• [Things to do]
**A)** In the FileFragment issue, can you rewrite the passage starting with "out.set_random_access_file(opened)" and going on through "reader = ParquetReader()", switching "is_readable" to "is_seekable"?
**B)** Does each statement below agree with the FileFragment issue? Answer yes or no for each, quoting the words of the issue that decide it. (i) The issue lists 0.16.0 as an affected version. (ii) The issue type is given as a bug. (iii) The proposed open method returns a BufferReader when the fragment has a buffer.

• [Text to read]
══════════════════════════════

You are viewing a plain text version of this content. The canonical link for it is here.
Posted to dev@arrow.apache.org by "Ben Kietzman (Jira)" <ji...@apache.org> on 2020/03/24 20:49:00 UTC

[jira] [Created] (ARROW-8201) [Python][Dataset] Improve ergonomics of FileFragment

Ben Kietzman created ARROW-8201:
-----------------------------------

             Summary: [Python][Dataset] Improve ergonomics of FileFragment
                 Key: ARROW-8201
                 URL: https://issues.apache.org/jira/browse/ARROW-8201
             Project: Apache Arrow
          Issue Type: Improvement
          Components: C++ - Dataset, Python
    Affects Versions: 0.16.0
            Reporter: Ben Kietzman
             Fix For: 1.0.0


FileFragment can be made more directly useful by adding convenience methods.

For example, a FileFragment could allow underlying file/buffer to be opened directly:
{code}
    def open(self):
        """
        Open a NativeFile of the buffer or file viewed by this fragment.
        """
        cdef:
            CFileSystem* c_filesystem
            shared_ptr[CRandomAccessFile] opened
            NativeFile out = NativeFile()

        buf = self.buffer
        if buf is not None:
            return pa.io.BufferReader(buf)

        with nogil:
            c_filesystem = self.file_fragment.source().filesystem()
            opened = GetResultValue(c_filesystem.OpenInputFile(
                self.file_fragment.source().path()))

        out.set_random_access_file(opened)
        out.is_readable = True
        return out
{code}

Additionally, a ParquetFileFragment's metadata could be introspectable:
{code}
    @property
    def metadata(self):
        from pyarrow._parquet import ParquetReader
        reader = ParquetReader()
        reader.open(self.open())
        return reader.metadata
{code}



--
This message was sent by Atlassian Jira
(v8.3.4#803005)

══════════════════════════════

• [Supplied material]
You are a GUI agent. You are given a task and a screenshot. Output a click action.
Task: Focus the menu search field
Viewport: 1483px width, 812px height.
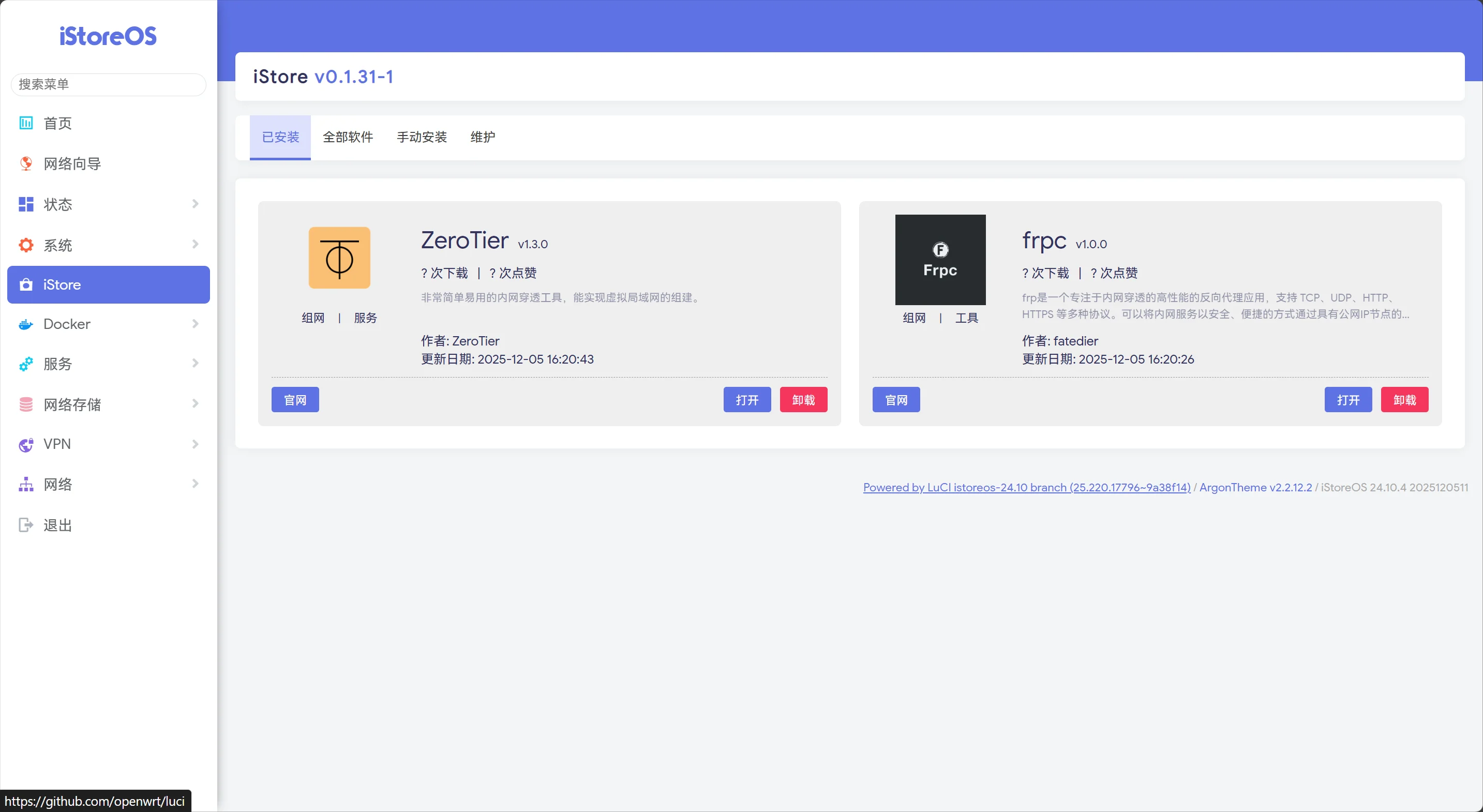(x=108, y=85)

══════════════════════════════

• [Exercise results]
**A)**
out.set_random_access_file(opened)
        out.is_seekable = True
        return out
{code}

Additionally, a ParquetFileFragment's metadata could be introspectable:
{code}
    @property
    def metadata(self):
        from pyarrow._parquet import ParquetReader
        reader = ParquetReader()

**B)**
(i) Yes: "Affects Versions: 0.16.0"
(ii) No: "Issue Type: Improvement"
(iii) Yes: "if buf is not None:" and "return pa.io.BufferReader(buf)"